To watch or not to watch?
Overheard two college girls talking
A – Wow you got engaged!!!!!!!! How lucky!!!
B Yeah, I am very happy.
A How are your inlaws? Traditional or Modern?
B I have no idea but I know I am going to cover my head after marriage the way they do in the serials. It is such a sexy look.
A Even I feel the same. The whole idea is so exciting- heavy saris, jewellery, head covered, all those customs and ceremonies.
B I just can’t wait to get married. Even I will behave like the girls in the serials—Mummyji Chai lo, Mummyji kya khana banau etc . It would be such fun.
A Do you know cooking?
B Noooooooooo. And I won’t be cooking also. I hope they have a cook there.
A What if, your inlaws don’t allow you to wear Jeans and shorts?
B Why should they object? Whenever I will wear sari I will cover my head otherwise I will wear what I wear now. And why should it affect them what I wear? After all I will be part of that family. That will be my house too. I can to anything in my own house.

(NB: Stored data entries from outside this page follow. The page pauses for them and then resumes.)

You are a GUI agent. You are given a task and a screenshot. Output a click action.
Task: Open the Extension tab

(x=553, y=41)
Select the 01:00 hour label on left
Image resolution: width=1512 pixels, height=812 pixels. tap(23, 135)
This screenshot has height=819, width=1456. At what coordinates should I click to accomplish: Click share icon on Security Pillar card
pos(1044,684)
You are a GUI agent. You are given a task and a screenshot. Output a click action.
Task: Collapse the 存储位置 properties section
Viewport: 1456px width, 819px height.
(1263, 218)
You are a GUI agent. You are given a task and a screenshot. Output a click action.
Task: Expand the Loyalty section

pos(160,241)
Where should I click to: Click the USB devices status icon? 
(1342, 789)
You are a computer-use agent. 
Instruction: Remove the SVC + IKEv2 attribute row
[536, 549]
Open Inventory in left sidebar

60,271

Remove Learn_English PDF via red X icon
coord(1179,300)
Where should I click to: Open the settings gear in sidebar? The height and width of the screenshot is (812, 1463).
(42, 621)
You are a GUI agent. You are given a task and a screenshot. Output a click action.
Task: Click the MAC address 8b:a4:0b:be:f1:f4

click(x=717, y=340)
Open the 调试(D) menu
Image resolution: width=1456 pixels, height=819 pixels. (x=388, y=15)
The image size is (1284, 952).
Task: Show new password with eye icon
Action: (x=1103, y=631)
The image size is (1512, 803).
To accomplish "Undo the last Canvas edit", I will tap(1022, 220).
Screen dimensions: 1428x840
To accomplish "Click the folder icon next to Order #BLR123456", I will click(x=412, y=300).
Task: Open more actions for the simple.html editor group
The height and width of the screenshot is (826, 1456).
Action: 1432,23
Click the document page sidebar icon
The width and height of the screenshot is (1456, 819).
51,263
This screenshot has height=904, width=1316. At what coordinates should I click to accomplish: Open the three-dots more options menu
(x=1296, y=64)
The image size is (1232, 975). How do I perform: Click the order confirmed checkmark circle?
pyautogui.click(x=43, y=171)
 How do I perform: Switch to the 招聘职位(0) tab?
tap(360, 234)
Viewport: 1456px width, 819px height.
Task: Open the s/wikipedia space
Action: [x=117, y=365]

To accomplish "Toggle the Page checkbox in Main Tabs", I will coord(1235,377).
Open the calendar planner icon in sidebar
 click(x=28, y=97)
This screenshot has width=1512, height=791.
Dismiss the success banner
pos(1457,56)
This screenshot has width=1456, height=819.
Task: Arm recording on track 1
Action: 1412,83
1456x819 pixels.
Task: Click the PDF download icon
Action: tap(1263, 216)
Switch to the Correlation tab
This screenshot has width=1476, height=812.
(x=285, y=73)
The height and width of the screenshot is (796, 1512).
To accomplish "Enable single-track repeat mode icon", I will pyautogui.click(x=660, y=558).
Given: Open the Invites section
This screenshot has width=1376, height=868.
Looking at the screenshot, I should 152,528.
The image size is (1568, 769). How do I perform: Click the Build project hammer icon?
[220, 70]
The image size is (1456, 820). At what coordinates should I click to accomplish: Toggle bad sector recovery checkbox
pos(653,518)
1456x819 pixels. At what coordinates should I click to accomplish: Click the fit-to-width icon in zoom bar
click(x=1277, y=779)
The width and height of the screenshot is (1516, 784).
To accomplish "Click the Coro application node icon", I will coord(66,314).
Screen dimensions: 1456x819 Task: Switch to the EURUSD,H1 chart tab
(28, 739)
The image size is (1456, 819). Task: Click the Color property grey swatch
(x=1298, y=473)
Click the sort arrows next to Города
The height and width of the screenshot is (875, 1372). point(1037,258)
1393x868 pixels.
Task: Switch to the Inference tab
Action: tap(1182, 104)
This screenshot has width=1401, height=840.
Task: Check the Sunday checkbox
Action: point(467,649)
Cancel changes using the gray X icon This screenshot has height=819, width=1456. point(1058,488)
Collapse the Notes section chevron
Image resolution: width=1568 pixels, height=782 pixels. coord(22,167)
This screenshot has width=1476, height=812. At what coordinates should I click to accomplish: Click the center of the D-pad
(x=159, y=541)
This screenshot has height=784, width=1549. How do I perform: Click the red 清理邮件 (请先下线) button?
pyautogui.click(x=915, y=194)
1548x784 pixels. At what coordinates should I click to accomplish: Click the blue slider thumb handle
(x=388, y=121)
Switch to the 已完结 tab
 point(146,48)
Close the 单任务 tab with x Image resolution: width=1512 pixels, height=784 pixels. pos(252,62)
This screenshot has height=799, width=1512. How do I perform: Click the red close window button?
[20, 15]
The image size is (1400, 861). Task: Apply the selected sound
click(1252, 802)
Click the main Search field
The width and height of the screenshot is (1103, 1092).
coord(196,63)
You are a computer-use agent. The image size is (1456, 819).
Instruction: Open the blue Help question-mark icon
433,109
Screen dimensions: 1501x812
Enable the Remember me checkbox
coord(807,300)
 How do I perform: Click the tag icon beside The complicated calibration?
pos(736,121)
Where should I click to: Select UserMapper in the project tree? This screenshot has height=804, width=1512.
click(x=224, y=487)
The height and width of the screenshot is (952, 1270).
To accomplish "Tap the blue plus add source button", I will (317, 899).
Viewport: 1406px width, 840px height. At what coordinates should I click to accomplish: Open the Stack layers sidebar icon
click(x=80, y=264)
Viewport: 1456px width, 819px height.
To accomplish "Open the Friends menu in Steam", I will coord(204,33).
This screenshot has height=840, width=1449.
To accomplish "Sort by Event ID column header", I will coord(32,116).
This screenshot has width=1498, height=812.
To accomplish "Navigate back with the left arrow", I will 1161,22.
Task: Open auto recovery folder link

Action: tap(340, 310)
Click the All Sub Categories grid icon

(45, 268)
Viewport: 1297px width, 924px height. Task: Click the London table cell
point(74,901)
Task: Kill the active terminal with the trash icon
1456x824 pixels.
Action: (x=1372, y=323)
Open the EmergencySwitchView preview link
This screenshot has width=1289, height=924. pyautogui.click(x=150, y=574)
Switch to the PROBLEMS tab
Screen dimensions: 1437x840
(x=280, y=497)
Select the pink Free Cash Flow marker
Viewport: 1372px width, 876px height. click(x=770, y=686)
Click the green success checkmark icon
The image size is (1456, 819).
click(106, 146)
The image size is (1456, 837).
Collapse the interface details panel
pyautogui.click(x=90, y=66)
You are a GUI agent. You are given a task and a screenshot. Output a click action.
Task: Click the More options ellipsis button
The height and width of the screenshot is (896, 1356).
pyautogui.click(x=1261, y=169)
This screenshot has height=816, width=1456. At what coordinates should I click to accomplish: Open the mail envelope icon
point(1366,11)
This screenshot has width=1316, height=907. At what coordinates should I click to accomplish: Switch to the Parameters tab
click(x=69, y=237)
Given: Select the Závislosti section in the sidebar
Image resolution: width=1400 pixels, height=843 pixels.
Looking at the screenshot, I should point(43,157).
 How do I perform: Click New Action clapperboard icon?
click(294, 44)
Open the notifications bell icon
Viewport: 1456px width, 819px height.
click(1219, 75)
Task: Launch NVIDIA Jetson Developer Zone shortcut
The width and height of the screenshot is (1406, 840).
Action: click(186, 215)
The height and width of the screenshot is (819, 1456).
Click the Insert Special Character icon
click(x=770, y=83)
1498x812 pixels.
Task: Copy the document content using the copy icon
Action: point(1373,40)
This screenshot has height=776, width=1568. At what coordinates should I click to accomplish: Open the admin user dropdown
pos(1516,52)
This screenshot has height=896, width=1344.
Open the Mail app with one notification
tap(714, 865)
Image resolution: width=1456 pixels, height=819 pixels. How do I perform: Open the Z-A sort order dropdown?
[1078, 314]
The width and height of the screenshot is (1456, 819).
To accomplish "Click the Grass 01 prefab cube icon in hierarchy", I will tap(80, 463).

I am just amazed at the innocence of the young girls and was wondering over the influence of the TV serials on people.
But what surprised me was that the young girls were not thinking beyond heavy saris, jewellery and various customs and rituals. They had such a rosy picture of marriage. It seemed they had selective observation only. Enjoy the good part and forget the rest.
I did not feel like bringing them down from their dream world to the world of ego clashes, adjustment issues, responsibilities, and dynamics of relations and shatter their dreams so I left the place quietly.
But their conversation did make me think how the serials affect young minds.
On one side the all those family soaps have revived the old Indian culture and traditions. (Let us ignore the bitching, the extra marital affairs, the scheming characters in the serials).
The serials not only have made the new generation aware of our mythology, various Indian festivals, and various religious rituals but also have brought back in fashion the traditional Indian attire, the ethnic jewellery and also awareness of rituals of different regions, castes and communities.
And on the other side the serials go on and on glorifying the patience, the tolerance and the sacrificing nature of the women characters or the mean nature and characteristics of the negative characters. It infuriates me to watch educated girls meekly tolerating the cruelties of inlaws, husbands or the villain in the serials.
What are the serials trying to portray? That woman should bow down to inhuman treatment silently?
Why doesn’t any one from the public raise their voice against such humiliations?
Are we not showcasing the glorified wrong image of life?
Am I sounding like someone who is addicted to all those sobbing, scheming, unrealistic family melodramas?
I am not but when the TV is on the full day, one is bound to give sideways glance at the dramas being enacted on the idiot box and get the gist of the whole story.
The most hilarious part is when people start identifying with the characters and start taking their side and pass running commentary on the scenes being played on the screen and comment, “serves her right/poor girl how much she has to suffer/keede pade aisi saas/bahu pe etc. or when I am suddenly asked,” do you think —– will be thrown out of the house/poor—- she lost her baby. She must be feeling so bad”
Just imagine a day without TV? It is like the biggest punishment.
The serials have become an integral part of our life. It is like watching serial is a punishment but not watching it is the severe form of punishment.
And tell me who wants severe punishment? so to avoid it watch and then crib like I am doing.